Mercedes-Benz Sets More Emissions Goals - Smart Energy Decisions

Distributed Energy Resources, GHG Emissions, Industrial, Sourcing Renewables  -  March 20, 2024

Mercedes-Benz Sets More Emissions Goals

Mercedes-Benz announced a continued global expansion of its electric passenger car portfolio, targeting an up to 50% share of xEVs in the new vehicle fleet in the second half of the decade, and a goal to lower production CO2 emissions by 80% by the end of the decade.

The automaker has set a goal to run all fully owned Mercedes-Benz production sites worldwide on 100% renewable energies by 2039,

At its third annual ESG Conference, the company also announced that in 2023, CO2 emissions in production fell further  by a total of 72% compared to 2018 — and that it increased its share of renewable energies to 47%.

The company is on track to achieve its target CO2 reduction of 80% and increase its renewable energy share to 70% (cars) or 80% (vans) at its production sites by 2030.  Its current renewable energy initiatives include an onshore wind farm in Papenburg in Germany and the Windanker offshore wind farm in the Baltic Sea. 

Mercedes-Benz is also expanding its energy storage facilities. Entering a new partnership with the German cleantech company CMBlu Energy AG, its first Organic SolidFlow battery storage facility is scheduled for 2025 at its Rastatt, Germany, plant. The technology offers high potential in terms of scalability and sustainability.

“Mercedes-Benz has always been driven by a belief in tomorrow,” said Ola Källenius, Chief Executive Officer of Mercedes-Benz Group AG, in a statement. “This pioneering spirit is key so we can play our part in climate protection and to make our business even more sustainable in all respects. We continue to strive for net carbon-neutrality by 2039, and we believe that ESG principles enable long-term value creation.”
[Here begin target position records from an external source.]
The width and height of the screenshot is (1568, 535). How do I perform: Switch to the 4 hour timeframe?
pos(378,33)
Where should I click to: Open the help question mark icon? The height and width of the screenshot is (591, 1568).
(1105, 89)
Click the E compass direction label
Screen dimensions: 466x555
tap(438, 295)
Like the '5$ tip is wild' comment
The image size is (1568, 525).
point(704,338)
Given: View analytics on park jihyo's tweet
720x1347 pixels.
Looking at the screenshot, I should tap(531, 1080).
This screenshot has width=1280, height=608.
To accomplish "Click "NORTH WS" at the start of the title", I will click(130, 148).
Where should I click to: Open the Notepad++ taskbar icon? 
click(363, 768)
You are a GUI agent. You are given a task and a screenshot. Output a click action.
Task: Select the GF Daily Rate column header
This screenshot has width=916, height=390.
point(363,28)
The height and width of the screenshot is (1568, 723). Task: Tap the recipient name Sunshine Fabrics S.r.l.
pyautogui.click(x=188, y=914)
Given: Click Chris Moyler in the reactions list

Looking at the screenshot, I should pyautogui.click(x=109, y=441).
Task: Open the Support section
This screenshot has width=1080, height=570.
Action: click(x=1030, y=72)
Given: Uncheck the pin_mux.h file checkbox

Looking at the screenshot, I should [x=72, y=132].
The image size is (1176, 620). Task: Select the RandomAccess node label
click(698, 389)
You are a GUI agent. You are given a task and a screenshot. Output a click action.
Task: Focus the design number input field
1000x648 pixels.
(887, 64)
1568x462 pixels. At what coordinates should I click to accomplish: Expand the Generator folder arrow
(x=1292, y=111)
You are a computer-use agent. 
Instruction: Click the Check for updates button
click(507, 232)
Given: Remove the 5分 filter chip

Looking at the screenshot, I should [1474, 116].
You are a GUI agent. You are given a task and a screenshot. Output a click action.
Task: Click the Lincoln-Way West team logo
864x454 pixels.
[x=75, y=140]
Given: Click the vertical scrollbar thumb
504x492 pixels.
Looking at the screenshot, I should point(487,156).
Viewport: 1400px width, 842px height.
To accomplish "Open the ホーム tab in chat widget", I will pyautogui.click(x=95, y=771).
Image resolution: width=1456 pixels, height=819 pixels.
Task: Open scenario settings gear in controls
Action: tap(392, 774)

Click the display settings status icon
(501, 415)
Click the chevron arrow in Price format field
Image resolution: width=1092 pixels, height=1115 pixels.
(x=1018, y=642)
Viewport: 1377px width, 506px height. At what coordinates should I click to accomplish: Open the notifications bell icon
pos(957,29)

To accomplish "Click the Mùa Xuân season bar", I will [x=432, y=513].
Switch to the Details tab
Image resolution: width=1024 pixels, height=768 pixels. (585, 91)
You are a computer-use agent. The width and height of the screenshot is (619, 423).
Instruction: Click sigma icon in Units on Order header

The company’s major achievements in 2023 include a reduction in lifecycle carbon emissions to 46.3 tons per vehicle (2020: 49.7 tons). Upcoming model generations will accelerate this significantly, with the aim of reducing net lifecycle carbon emissions up to 50% per passenger car by the end of the decade. 

Mercedes-Benz is making strong progress in decarbonizing its supply chain. One example is CO2-reduced steel processed using electric-arc furnaces (EAF) powered by renewable energy. 

Mercedes-Benz is contributing to the development of a widely accessible charging infrastructure, offering customers access to over 1.6 million charging points worldwide via Mercedes me Charge, setting up its own charging network, and joining forces with other car manufacturers in several charging joint ventures.